Saved entries:
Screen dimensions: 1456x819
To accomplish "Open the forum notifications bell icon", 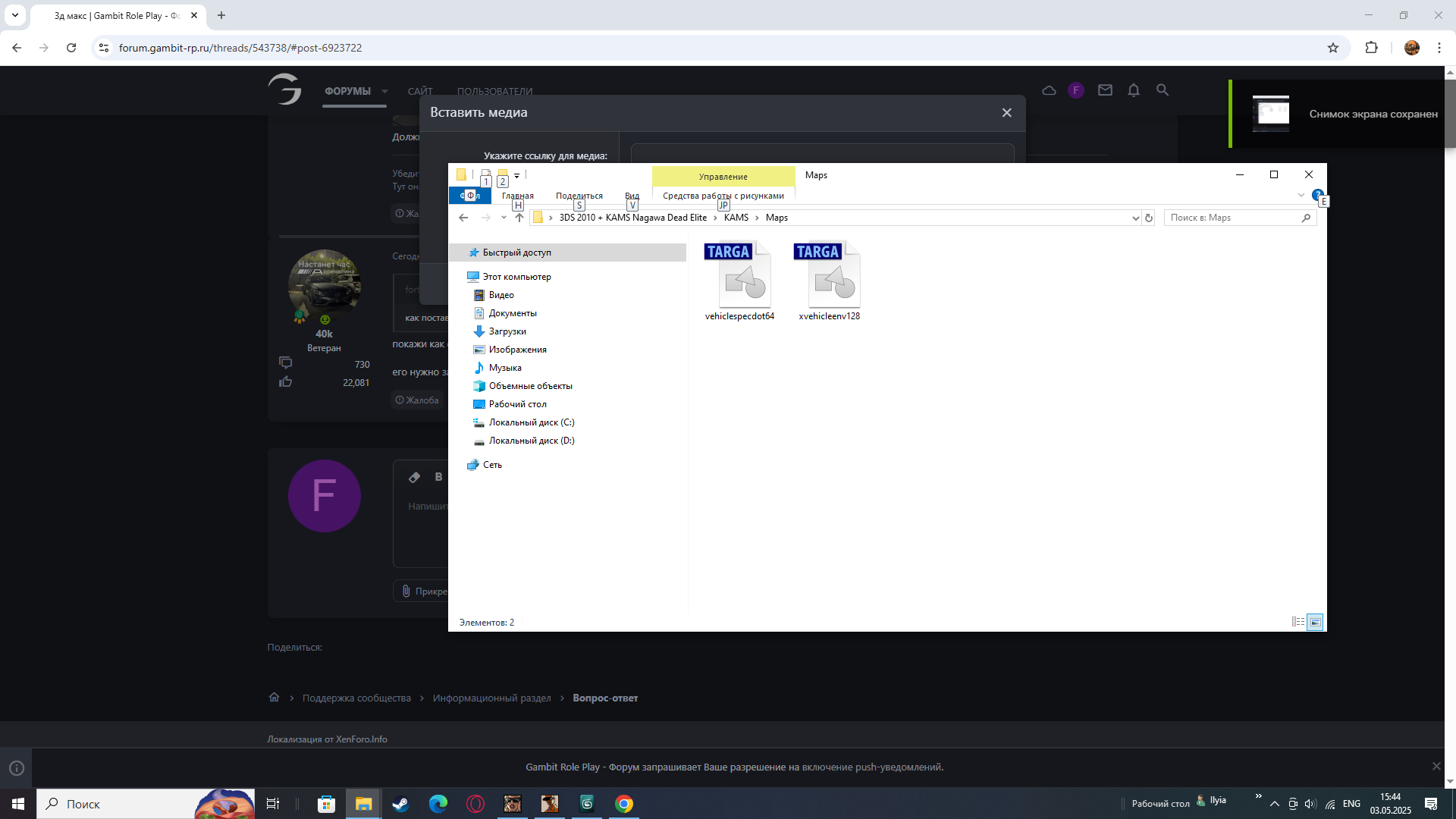I will (x=1133, y=90).
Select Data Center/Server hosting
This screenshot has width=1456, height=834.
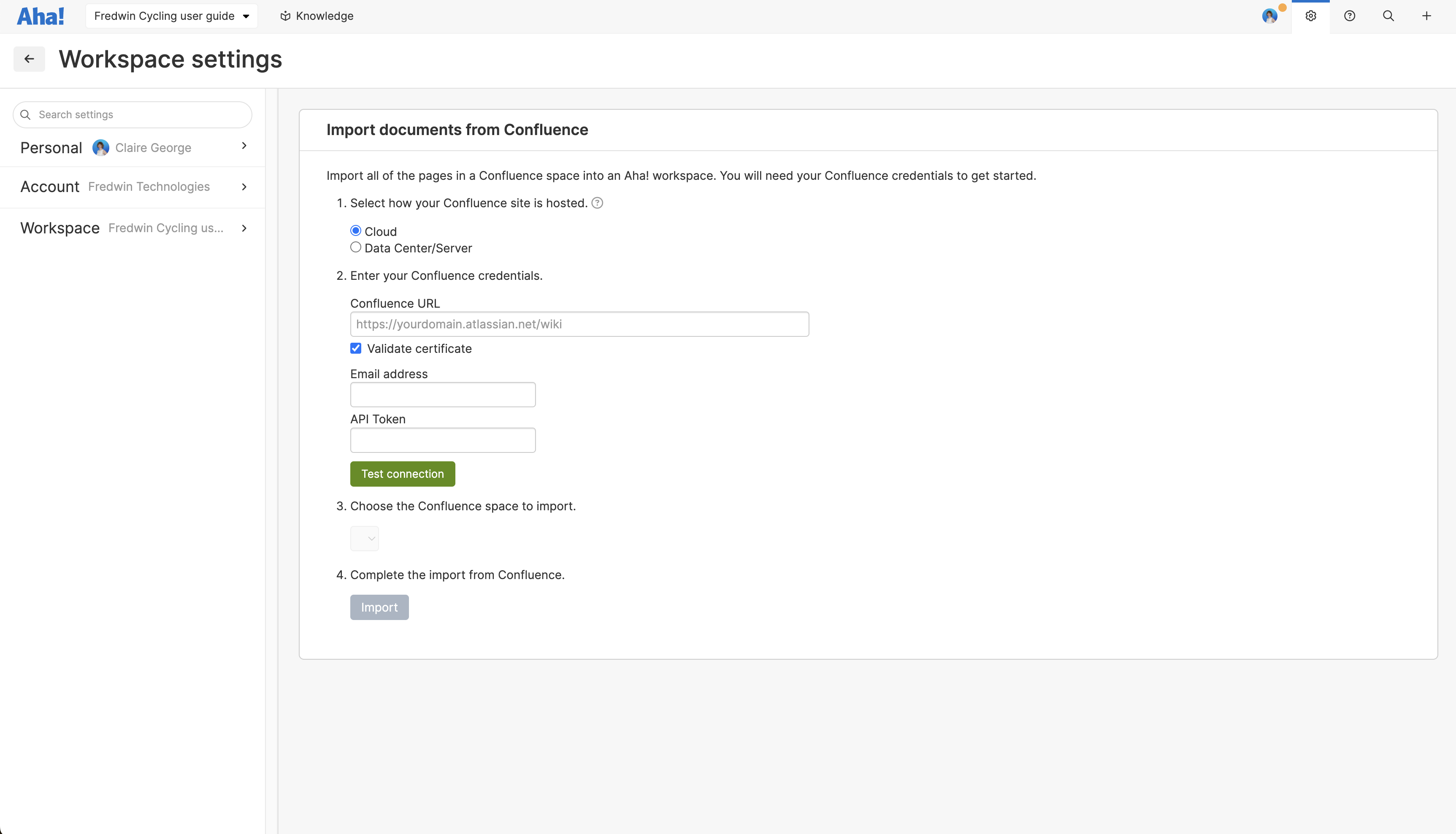(x=355, y=247)
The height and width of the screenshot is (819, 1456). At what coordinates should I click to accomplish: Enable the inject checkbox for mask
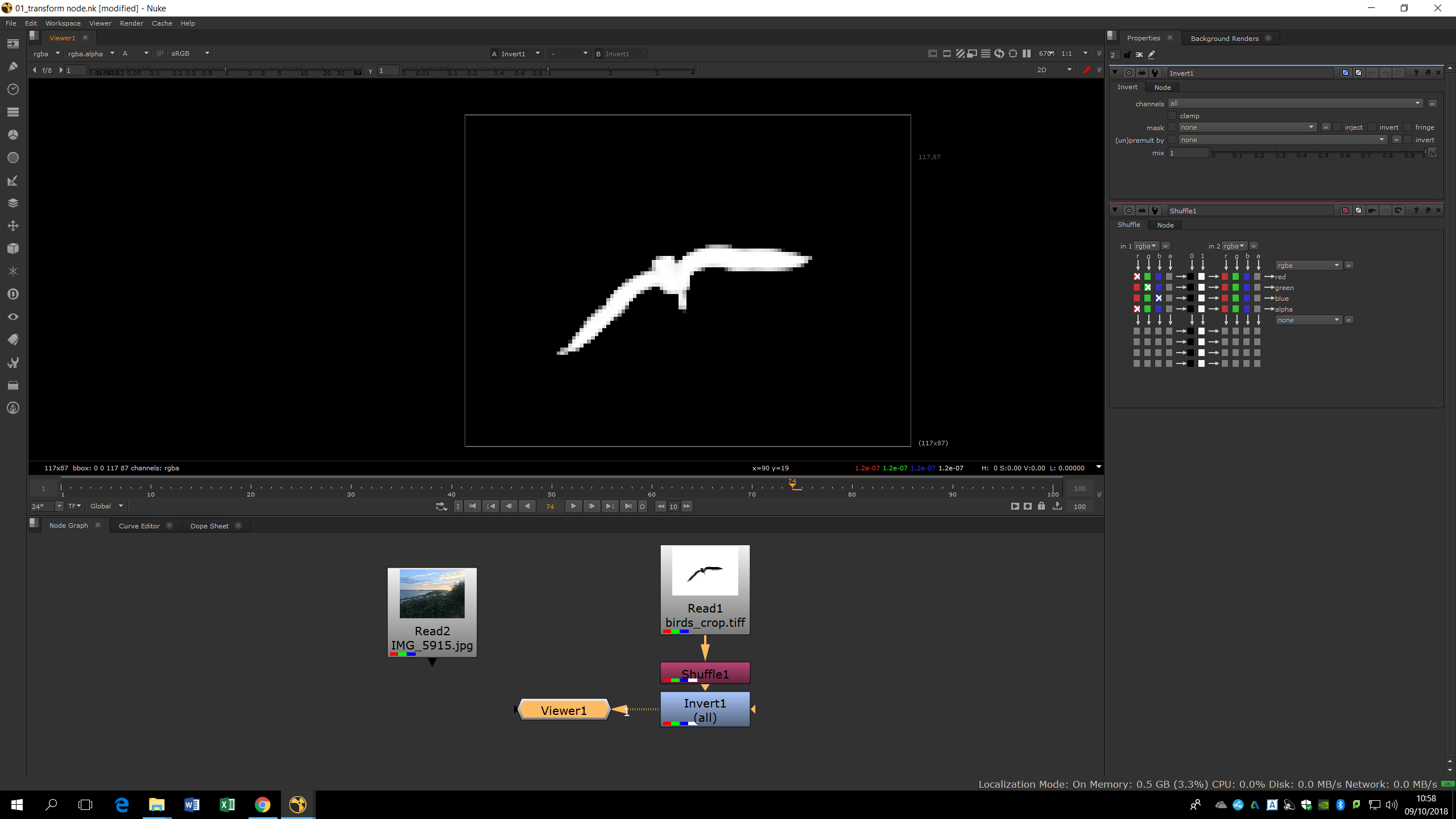(1337, 127)
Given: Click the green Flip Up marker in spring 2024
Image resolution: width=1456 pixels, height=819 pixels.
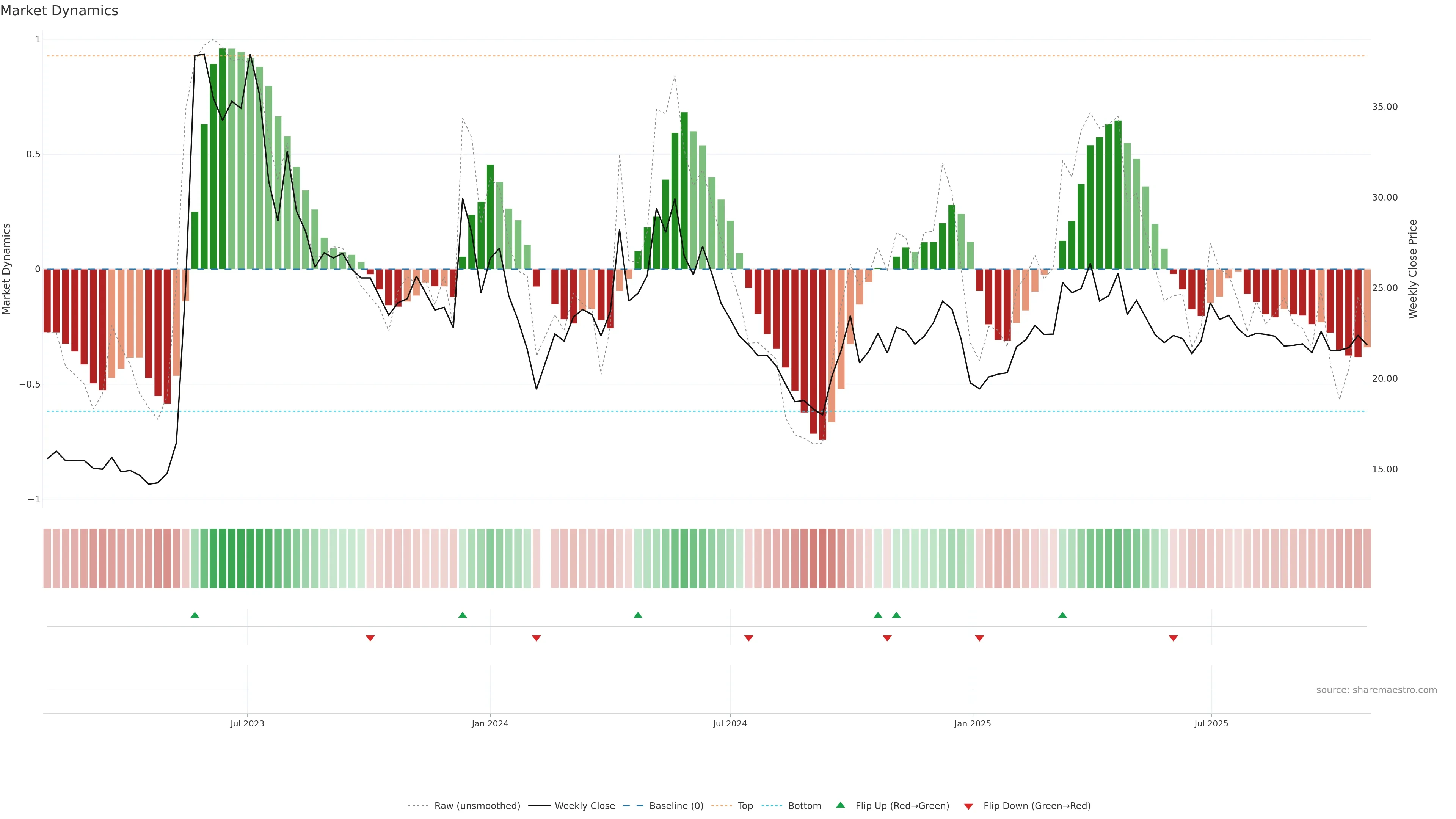Looking at the screenshot, I should pos(638,615).
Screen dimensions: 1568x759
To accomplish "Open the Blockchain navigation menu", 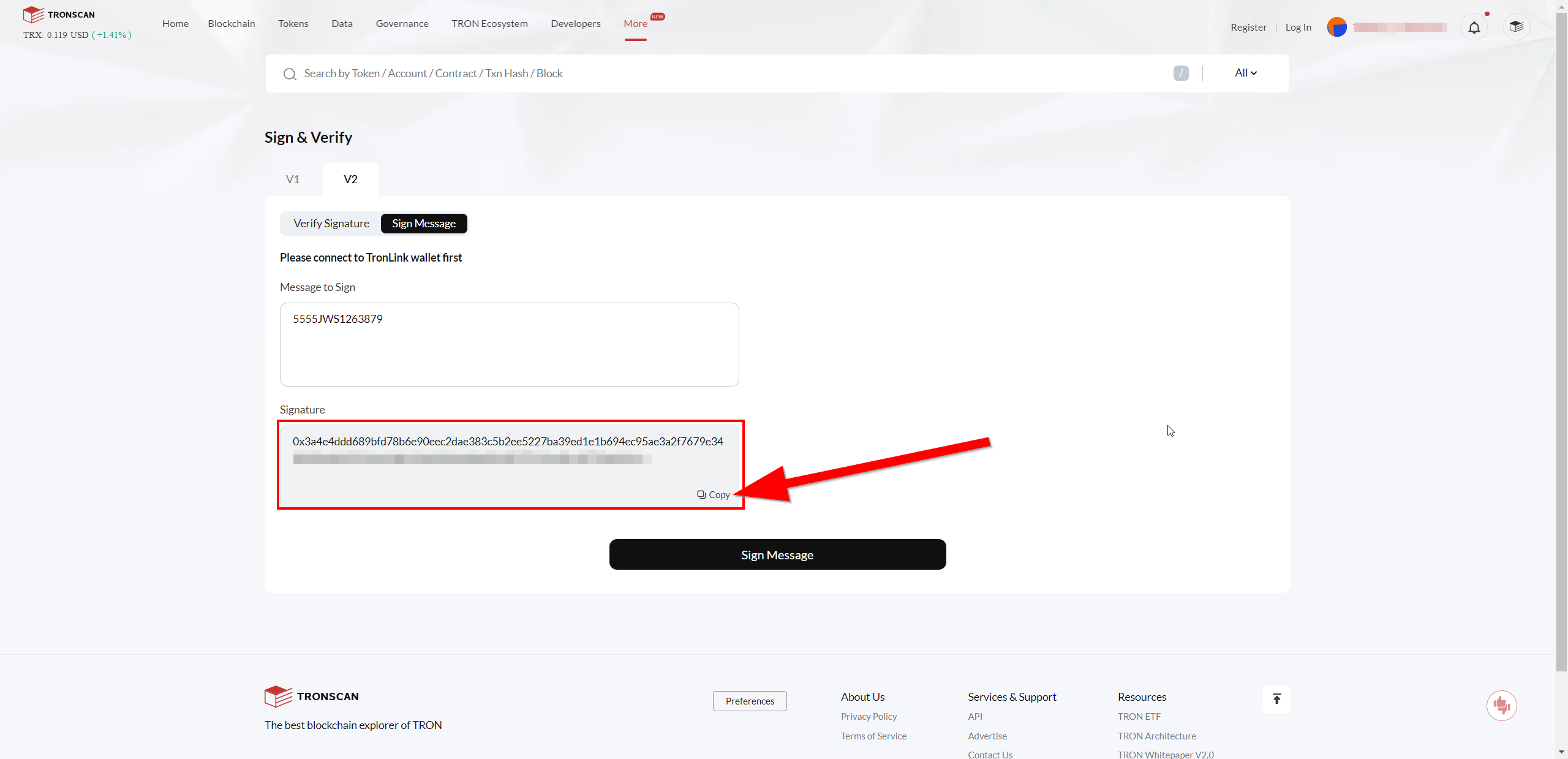I will [x=232, y=23].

=== YOUR INSTRUCTIONS ===
Every line holding the string "dimensions" should be copied here, so please find those lines in the data.

=== TASK OUTPUT ===
Screen dimensions: 1456x819
Screen dimensions: 1568x759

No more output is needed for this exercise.